System identification is the science of constructing dynamical models from observed data. There are two main approaches: Prediction Error Identification (PEI) and Subspace Identification (SID). Both of them are delivering a so called parametric model, that is to say, a model of a fixed structure. Usually it is the case that the user selects the structure of the underlying system (especially in the PEI methods) or at least the order of the system (in both methods). Even though it is not necessary, a low order system is sought (that is to say, the number of the basis coefficients is relatively small) because it is often used for control purposes, so we have to keep it as simple as possible to avoid computational issues etc. This model can be used to make predictions about the future behaviour of the system given some inputs.

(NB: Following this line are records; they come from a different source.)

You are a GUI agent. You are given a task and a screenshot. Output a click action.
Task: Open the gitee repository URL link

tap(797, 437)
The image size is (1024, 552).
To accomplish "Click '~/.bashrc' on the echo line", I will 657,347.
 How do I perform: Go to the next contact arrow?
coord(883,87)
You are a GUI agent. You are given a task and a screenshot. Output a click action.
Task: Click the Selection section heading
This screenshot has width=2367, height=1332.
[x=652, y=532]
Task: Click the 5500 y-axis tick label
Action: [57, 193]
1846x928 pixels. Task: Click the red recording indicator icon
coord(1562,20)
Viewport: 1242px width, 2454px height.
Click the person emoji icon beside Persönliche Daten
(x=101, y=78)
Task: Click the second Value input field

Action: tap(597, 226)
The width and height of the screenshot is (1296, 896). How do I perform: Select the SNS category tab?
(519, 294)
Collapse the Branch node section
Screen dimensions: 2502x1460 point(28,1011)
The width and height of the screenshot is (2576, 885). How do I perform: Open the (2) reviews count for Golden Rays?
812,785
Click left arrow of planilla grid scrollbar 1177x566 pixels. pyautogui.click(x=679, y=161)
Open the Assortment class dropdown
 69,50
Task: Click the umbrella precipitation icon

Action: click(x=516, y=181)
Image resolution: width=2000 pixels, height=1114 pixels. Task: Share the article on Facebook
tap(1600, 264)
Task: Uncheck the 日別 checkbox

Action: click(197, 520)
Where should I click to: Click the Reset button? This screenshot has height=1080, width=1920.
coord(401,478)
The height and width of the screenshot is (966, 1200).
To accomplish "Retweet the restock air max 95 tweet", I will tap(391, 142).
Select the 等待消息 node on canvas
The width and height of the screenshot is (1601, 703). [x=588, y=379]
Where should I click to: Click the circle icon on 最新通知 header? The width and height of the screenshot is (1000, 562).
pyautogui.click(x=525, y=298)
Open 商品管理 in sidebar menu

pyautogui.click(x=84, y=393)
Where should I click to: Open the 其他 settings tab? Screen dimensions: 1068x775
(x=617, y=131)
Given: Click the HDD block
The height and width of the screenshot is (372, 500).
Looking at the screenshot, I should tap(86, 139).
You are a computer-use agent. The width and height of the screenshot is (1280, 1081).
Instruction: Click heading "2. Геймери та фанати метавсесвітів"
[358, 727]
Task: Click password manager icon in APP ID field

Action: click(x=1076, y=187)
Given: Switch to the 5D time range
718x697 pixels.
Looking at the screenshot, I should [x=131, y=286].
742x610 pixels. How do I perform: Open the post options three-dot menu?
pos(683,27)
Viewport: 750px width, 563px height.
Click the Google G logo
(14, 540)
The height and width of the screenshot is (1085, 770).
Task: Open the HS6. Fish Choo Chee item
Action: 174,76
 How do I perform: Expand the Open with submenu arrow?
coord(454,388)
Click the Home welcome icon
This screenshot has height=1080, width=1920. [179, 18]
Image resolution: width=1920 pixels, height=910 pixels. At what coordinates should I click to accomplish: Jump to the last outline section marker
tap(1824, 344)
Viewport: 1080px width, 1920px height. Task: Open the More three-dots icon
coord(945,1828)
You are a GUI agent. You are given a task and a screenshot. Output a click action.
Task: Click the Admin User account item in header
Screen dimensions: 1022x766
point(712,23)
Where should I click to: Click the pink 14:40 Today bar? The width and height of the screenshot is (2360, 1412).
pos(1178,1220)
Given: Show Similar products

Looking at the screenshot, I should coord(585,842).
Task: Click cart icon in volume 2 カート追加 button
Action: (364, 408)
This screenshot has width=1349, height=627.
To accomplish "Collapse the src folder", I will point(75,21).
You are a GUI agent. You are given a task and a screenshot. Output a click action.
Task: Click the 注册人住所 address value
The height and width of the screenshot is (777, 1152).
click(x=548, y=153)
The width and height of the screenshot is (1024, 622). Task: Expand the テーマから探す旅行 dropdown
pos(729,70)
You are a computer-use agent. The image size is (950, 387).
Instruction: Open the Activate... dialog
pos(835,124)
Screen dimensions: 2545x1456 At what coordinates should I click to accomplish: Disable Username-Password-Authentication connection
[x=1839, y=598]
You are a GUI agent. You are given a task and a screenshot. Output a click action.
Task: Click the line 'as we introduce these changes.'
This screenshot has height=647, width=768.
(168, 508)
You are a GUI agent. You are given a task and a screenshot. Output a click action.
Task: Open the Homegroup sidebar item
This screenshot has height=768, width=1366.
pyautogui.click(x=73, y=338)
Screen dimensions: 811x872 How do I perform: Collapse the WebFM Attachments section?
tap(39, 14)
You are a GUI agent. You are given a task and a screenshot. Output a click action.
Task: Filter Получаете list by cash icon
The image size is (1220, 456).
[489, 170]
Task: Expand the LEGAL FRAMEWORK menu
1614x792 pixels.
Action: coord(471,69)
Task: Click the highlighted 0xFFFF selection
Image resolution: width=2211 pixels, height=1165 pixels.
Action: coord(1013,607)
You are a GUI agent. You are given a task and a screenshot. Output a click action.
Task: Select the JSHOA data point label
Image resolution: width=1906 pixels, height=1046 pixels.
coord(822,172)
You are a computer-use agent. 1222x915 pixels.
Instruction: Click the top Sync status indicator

On the other hand, machine learning (ML) has two main branches, classification and regression algorithms. The latter ones are also used for prediction purposes. Two of the most famous approaches in machine learning are Support Vector Machines (SVM) and Gaussian processes (GP). The main difference with the system identification techniques is that the ML techniques are delivering a non-parametric model. The latter means that the prediction for a new input is given as a function of the data points used for the "training" (learning, identification) of the model. Therefore, if we used N=1000 data points for the training, then the prediction would be expressed as a function of these data points. ML methods are more flexible since they don't require any structure selection from the user, but they face other limitations (e.g. computational effort).
Until recently the ML and the system identification techniques were developing independently. But in the latter years there is a great effort to establish a common ground (e.g. see the paper "Four encounters with system identification" from Ljung)